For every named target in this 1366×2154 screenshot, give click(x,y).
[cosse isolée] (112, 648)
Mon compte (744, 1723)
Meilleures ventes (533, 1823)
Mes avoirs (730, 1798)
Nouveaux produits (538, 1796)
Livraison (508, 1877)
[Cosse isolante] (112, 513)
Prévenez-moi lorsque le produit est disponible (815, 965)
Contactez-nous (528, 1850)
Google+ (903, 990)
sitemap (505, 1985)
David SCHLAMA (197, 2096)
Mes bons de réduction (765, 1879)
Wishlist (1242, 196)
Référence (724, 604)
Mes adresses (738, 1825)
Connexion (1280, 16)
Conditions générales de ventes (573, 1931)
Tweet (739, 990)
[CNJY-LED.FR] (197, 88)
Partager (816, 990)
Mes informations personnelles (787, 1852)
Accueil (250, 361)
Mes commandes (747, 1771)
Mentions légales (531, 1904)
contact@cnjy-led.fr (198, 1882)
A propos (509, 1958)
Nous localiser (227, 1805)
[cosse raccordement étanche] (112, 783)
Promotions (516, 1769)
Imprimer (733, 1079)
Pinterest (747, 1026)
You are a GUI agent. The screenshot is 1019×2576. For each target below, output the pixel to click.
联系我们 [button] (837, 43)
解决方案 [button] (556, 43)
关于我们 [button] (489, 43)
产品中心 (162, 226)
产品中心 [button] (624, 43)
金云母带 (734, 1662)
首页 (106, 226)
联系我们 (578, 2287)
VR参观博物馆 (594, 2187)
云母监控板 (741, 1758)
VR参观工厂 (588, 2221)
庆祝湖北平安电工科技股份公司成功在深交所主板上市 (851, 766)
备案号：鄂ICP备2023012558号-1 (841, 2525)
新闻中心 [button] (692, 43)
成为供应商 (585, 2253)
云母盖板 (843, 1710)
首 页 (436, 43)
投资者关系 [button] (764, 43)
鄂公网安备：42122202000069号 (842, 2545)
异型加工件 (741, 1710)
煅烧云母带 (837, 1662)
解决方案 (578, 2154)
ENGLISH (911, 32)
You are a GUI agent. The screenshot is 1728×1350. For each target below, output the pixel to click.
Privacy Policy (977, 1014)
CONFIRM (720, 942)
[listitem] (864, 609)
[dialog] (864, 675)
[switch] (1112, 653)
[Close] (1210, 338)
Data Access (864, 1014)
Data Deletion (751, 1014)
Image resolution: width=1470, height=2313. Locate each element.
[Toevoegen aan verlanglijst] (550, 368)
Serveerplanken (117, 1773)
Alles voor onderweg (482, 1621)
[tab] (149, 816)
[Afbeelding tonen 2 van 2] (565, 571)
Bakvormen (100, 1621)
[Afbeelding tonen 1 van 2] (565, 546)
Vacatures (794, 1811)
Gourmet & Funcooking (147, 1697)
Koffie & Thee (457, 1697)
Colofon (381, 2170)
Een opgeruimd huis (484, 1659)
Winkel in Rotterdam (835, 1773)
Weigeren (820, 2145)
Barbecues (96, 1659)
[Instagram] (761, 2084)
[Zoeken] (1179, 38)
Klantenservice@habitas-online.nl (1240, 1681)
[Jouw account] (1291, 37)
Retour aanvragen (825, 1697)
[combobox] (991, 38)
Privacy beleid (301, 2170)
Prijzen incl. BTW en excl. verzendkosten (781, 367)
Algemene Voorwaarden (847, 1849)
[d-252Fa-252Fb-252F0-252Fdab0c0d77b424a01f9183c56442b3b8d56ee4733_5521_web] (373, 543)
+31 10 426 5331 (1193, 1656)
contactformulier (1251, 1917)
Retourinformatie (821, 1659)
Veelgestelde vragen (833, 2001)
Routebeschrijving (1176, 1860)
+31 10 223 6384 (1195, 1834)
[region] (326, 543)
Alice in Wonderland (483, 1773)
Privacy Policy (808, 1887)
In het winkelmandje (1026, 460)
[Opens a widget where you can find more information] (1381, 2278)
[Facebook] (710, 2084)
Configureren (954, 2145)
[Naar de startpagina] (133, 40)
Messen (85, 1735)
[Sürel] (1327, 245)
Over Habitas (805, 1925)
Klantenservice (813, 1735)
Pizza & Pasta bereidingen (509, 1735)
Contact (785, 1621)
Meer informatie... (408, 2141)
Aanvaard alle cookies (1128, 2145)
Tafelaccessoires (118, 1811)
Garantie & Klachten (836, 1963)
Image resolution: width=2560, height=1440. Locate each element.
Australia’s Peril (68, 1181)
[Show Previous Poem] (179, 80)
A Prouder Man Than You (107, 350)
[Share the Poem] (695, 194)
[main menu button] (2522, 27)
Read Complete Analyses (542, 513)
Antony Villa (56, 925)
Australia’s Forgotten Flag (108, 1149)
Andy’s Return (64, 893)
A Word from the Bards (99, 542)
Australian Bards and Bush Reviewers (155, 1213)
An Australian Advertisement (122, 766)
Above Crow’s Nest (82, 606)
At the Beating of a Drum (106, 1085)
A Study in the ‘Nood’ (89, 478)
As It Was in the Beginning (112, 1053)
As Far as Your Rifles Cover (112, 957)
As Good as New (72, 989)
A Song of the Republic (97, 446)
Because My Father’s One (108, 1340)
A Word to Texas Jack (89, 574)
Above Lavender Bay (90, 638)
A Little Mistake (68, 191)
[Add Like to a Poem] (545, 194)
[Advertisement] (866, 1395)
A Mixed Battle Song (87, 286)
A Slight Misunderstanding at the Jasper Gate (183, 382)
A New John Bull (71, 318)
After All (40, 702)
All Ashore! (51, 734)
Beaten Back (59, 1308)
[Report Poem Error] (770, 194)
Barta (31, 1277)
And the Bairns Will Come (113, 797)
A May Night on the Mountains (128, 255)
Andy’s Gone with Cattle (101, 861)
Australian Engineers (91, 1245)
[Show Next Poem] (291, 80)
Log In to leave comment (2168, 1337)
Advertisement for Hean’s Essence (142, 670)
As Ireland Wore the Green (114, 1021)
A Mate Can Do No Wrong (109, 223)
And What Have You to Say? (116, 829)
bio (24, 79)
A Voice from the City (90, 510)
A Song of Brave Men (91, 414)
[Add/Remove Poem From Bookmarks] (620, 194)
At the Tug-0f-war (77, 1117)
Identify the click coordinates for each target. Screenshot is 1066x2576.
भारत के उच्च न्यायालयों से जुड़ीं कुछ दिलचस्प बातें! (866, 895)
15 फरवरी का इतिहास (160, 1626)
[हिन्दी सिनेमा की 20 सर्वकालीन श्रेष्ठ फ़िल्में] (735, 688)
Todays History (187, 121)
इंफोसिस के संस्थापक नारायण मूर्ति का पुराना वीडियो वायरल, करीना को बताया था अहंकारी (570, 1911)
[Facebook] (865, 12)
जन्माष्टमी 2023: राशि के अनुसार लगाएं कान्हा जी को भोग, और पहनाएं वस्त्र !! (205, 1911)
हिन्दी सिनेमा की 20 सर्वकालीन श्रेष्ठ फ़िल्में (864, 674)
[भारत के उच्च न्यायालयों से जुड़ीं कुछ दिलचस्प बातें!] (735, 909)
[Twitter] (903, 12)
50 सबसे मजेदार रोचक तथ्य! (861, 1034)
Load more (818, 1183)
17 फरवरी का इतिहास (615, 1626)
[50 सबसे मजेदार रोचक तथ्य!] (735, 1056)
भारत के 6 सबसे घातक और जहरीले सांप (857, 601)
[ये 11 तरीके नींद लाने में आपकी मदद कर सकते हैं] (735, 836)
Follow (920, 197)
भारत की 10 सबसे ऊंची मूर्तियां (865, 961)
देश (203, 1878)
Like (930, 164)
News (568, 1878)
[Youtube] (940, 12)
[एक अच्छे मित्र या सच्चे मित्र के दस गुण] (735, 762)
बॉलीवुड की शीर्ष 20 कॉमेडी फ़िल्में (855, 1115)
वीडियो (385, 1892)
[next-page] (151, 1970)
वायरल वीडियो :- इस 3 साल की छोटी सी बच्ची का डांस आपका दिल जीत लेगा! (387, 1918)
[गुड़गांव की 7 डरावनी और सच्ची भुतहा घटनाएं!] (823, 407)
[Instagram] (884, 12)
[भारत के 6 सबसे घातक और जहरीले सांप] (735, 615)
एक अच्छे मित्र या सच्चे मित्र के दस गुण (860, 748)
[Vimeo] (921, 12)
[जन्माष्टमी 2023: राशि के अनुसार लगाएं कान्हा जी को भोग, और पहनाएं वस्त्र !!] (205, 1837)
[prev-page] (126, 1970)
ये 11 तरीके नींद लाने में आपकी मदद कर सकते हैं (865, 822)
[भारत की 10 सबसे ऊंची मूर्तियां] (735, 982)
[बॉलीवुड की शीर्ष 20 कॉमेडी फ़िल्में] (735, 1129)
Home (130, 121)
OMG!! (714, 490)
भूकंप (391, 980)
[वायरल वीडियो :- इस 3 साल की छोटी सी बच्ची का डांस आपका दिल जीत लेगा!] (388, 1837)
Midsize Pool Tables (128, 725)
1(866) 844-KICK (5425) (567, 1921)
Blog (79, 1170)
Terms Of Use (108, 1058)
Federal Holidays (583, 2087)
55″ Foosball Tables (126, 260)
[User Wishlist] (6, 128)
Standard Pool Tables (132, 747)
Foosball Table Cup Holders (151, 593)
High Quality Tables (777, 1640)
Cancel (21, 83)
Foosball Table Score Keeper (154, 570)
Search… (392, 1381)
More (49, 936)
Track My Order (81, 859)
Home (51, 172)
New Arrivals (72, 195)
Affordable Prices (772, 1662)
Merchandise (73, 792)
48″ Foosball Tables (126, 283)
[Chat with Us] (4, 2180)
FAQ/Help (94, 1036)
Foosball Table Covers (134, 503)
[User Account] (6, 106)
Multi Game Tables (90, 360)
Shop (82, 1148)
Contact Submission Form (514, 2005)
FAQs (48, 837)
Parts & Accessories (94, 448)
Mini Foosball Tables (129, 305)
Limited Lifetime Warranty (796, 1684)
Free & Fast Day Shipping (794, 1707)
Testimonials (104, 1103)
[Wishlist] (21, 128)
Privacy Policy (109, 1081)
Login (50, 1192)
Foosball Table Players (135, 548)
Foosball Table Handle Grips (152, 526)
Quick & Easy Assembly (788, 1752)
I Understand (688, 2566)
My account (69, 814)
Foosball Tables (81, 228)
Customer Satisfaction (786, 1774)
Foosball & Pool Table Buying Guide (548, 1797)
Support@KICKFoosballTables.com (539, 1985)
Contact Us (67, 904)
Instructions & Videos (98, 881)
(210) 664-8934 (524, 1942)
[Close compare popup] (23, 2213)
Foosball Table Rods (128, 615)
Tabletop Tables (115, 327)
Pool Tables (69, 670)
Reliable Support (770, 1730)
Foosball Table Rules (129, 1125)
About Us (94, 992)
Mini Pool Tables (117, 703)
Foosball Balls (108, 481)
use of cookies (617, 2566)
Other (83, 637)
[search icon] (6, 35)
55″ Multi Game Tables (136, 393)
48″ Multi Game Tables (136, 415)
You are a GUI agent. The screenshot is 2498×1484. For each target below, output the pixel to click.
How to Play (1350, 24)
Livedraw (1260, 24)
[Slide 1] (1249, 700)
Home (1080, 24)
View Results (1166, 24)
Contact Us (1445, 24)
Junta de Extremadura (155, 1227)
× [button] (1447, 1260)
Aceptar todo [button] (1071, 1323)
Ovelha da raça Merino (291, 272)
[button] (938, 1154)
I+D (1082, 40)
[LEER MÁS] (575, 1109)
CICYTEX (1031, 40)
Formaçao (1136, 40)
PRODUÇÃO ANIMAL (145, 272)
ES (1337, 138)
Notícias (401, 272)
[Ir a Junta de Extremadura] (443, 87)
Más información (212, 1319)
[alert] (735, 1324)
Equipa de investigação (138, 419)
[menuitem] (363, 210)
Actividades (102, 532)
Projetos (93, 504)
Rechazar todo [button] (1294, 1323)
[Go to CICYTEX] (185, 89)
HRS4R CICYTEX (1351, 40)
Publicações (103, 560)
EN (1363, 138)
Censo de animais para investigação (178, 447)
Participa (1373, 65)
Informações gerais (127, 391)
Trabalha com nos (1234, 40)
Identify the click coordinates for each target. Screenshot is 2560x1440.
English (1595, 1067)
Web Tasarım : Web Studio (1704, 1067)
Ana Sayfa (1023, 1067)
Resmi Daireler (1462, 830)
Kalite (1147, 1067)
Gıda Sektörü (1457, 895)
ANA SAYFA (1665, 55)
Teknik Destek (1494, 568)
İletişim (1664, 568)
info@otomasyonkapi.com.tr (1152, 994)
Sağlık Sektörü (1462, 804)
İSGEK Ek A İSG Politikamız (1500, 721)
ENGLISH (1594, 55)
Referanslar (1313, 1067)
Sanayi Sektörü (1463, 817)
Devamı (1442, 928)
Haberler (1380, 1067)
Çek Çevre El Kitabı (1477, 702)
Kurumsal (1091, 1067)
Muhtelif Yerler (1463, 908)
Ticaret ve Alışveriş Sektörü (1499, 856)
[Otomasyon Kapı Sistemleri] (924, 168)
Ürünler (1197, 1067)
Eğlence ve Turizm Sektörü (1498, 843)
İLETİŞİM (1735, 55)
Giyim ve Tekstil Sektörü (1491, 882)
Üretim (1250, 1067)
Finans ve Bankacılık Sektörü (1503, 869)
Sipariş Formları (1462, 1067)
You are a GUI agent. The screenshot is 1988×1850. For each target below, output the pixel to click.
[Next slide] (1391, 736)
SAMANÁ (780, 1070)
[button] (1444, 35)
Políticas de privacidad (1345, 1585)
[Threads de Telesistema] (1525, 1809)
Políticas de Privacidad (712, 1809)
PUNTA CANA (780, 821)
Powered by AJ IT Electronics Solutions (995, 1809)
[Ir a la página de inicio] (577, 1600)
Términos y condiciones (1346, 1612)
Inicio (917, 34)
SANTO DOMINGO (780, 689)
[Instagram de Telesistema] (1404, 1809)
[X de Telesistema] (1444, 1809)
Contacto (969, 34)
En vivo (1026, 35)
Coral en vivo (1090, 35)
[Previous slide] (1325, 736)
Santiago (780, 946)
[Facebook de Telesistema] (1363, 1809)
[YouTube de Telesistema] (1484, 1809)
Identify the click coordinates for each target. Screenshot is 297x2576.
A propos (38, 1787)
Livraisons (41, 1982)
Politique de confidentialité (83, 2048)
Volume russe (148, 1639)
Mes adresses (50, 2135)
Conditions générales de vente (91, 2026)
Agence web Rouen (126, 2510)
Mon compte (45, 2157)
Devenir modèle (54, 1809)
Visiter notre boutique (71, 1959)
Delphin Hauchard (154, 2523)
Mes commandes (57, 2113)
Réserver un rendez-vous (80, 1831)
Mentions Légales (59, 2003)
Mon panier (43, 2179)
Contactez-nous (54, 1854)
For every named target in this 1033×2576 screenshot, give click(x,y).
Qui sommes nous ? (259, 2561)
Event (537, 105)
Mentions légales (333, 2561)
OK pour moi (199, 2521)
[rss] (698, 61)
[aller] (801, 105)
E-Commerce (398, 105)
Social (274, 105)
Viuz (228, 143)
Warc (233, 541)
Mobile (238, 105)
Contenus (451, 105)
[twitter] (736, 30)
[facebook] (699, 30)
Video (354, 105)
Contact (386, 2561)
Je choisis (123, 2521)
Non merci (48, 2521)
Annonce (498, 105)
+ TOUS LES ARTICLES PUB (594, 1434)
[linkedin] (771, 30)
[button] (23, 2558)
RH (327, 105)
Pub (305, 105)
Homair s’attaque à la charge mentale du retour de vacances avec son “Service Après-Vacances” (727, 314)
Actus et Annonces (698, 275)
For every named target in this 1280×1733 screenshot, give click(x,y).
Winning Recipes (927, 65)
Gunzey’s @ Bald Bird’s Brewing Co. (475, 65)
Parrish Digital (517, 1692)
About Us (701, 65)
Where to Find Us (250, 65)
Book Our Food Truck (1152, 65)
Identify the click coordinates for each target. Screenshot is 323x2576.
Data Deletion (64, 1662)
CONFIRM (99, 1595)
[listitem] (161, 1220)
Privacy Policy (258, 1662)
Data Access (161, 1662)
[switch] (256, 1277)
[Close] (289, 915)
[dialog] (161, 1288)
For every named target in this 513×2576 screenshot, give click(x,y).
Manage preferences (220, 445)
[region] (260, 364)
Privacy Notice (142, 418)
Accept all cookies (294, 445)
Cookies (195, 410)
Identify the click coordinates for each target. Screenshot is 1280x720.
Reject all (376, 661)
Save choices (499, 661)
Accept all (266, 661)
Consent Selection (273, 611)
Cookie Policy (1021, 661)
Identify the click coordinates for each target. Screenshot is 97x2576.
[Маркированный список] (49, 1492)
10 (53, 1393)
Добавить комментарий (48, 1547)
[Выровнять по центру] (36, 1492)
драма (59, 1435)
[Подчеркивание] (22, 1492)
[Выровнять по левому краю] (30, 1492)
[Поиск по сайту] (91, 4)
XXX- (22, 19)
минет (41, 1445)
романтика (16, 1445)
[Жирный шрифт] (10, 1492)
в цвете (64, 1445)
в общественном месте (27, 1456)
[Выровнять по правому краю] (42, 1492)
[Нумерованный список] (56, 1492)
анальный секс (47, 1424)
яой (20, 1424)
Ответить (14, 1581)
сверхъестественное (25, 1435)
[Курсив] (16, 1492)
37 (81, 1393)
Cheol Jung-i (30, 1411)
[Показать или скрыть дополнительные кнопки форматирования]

________________________________________

ASSIGNMENT: Among the records above, a stretch begins at the line containing "OMG!! (714, 490)" and ends at the line containing "48″ Multi Game Tables (136, 415)". Restate that stretch word for word, and nothing else.

ANSWER BELOW:
OMG!! (714, 490)
भूकंप (391, 980)
[वायरल वीडियो :- इस 3 साल की छोटी सी बच्ची का डांस आपका दिल जीत लेगा!] (388, 1837)
Midsize Pool Tables (128, 725)
1(866) 844-KICK (5425) (567, 1921)
Blog (79, 1170)
Terms Of Use (108, 1058)
Federal Holidays (583, 2087)
55″ Foosball Tables (126, 260)
[User Wishlist] (6, 128)
Standard Pool Tables (132, 747)
Foosball Table Cup Holders (151, 593)
High Quality Tables (777, 1640)
Cancel (21, 83)
Foosball Table Score Keeper (154, 570)
Search… (392, 1381)
More (49, 936)
Track My Order (81, 859)
Home (51, 172)
New Arrivals (72, 195)
Affordable Prices (772, 1662)
Merchandise (73, 792)
48″ Foosball Tables (126, 283)
[Chat with Us] (4, 2180)
FAQ/Help (94, 1036)
Foosball Table Covers (134, 503)
[User Account] (6, 106)
Multi Game Tables (90, 360)
Shop (82, 1148)
Contact Submission Form (514, 2005)
FAQs (48, 837)
Parts & Accessories (94, 448)
Mini Foosball Tables (129, 305)
Limited Lifetime Warranty (796, 1684)
Free & Fast Day Shipping (794, 1707)
Testimonials (104, 1103)
[Wishlist] (21, 128)
Privacy Policy (109, 1081)
Login (50, 1192)
Foosball Table Players (135, 548)
Foosball Table Handle Grips (152, 526)
Quick & Easy Assembly (788, 1752)
I Understand (688, 2566)
My account (69, 814)
Foosball Tables (81, 228)
Customer Satisfaction (786, 1774)
Foosball & Pool Table Buying Guide (548, 1797)
Support@KICKFoosballTables.com (539, 1985)
Contact Us (67, 904)
Instructions & Videos (98, 881)
(210) 664-8934 (524, 1942)
[Close compare popup] (23, 2213)
Foosball Table Rods (128, 615)
Tabletop Tables (115, 327)
Pool Tables (69, 670)
Reliable Support (770, 1730)
Foosball Table Rules (129, 1125)
About Us (94, 992)
Mini Pool Tables (117, 703)
Foosball Balls (108, 481)
use of cookies (617, 2566)
Other (83, 637)
[search icon] (6, 35)
55″ Multi Game Tables (136, 393)
48″ Multi Game Tables (136, 415)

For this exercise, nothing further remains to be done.